第80回日本循環器学会学術集会

速報

真下記念講演
2016年 3月19日(土) 11:10~11:55 第1会場(仙台国際センター会議棟 1/2階 大ホール)
写真

座長:
 篠山 重威(宇治病院)
演者:
 山本 雅之(東北大学 医化学分野/東北メディカル・メガバンク機構)

3月19日午前、第1会場において、真下記念講演が行われました。
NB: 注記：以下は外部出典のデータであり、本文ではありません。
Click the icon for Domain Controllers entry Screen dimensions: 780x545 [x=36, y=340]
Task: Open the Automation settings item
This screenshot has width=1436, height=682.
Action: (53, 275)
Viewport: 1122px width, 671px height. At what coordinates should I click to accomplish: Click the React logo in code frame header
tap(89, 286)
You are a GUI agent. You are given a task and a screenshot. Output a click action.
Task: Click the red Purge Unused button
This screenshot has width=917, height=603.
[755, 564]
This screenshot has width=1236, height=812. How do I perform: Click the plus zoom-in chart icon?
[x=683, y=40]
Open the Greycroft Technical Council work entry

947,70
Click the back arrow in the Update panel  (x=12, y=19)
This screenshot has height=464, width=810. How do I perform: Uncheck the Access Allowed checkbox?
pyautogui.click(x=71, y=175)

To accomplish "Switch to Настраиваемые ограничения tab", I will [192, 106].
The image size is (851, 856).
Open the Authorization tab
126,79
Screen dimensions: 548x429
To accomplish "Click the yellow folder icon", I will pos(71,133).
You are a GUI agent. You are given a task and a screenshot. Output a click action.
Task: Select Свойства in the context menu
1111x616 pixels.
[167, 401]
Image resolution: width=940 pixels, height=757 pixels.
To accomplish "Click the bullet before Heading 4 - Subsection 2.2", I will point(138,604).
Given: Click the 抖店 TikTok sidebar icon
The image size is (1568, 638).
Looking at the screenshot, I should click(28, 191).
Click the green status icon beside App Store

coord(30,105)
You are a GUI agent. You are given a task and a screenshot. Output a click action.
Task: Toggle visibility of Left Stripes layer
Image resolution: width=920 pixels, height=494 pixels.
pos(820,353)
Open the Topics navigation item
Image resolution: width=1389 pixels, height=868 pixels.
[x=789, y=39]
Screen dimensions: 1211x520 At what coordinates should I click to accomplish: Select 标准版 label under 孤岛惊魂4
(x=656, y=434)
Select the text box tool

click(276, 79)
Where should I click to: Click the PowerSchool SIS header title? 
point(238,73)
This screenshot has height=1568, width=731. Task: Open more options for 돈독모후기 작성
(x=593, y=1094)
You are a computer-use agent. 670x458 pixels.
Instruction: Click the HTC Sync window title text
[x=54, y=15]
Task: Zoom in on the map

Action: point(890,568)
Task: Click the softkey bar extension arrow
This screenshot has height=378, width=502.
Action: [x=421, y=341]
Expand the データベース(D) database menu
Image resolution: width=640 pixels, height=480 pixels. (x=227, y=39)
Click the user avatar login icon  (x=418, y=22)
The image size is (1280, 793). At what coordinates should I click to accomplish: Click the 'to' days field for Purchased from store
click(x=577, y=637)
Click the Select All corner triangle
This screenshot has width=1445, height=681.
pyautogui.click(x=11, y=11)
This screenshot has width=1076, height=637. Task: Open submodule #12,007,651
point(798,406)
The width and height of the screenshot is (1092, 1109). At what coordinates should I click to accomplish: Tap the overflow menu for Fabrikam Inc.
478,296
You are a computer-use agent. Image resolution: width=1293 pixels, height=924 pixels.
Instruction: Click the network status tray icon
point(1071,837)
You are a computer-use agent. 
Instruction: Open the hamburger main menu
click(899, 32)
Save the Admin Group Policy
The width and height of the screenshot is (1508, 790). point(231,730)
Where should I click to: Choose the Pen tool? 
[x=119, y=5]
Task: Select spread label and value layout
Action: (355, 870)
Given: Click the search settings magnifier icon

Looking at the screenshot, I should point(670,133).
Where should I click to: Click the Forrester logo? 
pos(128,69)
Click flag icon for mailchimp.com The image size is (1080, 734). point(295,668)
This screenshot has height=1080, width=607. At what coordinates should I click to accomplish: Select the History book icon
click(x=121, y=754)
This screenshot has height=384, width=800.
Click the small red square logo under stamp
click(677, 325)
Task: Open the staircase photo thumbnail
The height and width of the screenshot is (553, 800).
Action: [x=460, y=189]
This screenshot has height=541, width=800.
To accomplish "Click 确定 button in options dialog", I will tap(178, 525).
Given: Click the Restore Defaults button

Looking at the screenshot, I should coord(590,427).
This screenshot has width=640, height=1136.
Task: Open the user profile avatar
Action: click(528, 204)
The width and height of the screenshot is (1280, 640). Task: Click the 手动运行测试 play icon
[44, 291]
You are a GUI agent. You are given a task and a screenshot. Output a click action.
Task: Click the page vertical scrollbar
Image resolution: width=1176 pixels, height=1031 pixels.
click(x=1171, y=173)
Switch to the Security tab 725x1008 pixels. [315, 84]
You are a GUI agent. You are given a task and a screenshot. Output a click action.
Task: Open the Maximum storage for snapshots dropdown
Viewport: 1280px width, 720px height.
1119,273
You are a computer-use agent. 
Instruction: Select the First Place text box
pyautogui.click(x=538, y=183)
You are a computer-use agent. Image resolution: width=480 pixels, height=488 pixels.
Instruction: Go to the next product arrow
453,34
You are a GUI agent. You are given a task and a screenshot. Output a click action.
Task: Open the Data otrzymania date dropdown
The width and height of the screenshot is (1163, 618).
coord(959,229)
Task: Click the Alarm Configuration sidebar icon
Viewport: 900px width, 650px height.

本年の真下記念講演は、座長は篠山重威先生(宇治病院名誉院長)が務められ、山本雅之先生(東北大学医化学分野/東北メディカル・メガバンク機構)が「The Keap1-Nrf2 System Regulating Oxidative Stress Response」のテーマで講演されました。山本先生の研究室では、化学・分子生物学的な解析とマウス発生工学的手法による個体レベルの解析、さらには構造生物学的なアプローチも取り入れて、多角的にKeap1-Nrf2システムによる分子レベルの制御機構とその生理機能を解明し,世界をリードし続けています。Nrf2は環境中の有害な親電性物質と活性酸素種に応答して、細胞防御酵素の発現を活性化する転写因子です。定常状態では、Nrf2は Keap1に捕捉されプロテアソームによって分解されています。生体に環境ストレスが加わると、親電性物質によるKeap1のシステインの修飾が起こり、結果としてNrf2が安定化し、抗酸化・解毒代謝遺伝子群の発現が活性化されます。Nrf2に着目された経緯、Keap1によるNrf2の制御機構の解明、Nrf2ノックアウトマウスを用いた各種疾患モデルでの検討、Keap1-Nrf2システムを標的とした新規薬剤治療の可能性に関してお話がありました。循環器分野においても、Nrf2の発現を上昇させる薬剤が肺高血圧症、圧負荷心不全、虚血再灌流傷害のマウスモデルにおいて有効であるとのお話がありました。環境ストレスへの応答の破綻がいかにして慢性炎症を誘導するか、非常に興味深い講演となりました。最後に篠山先生より山本先生に表彰と記念品の授与が行われました。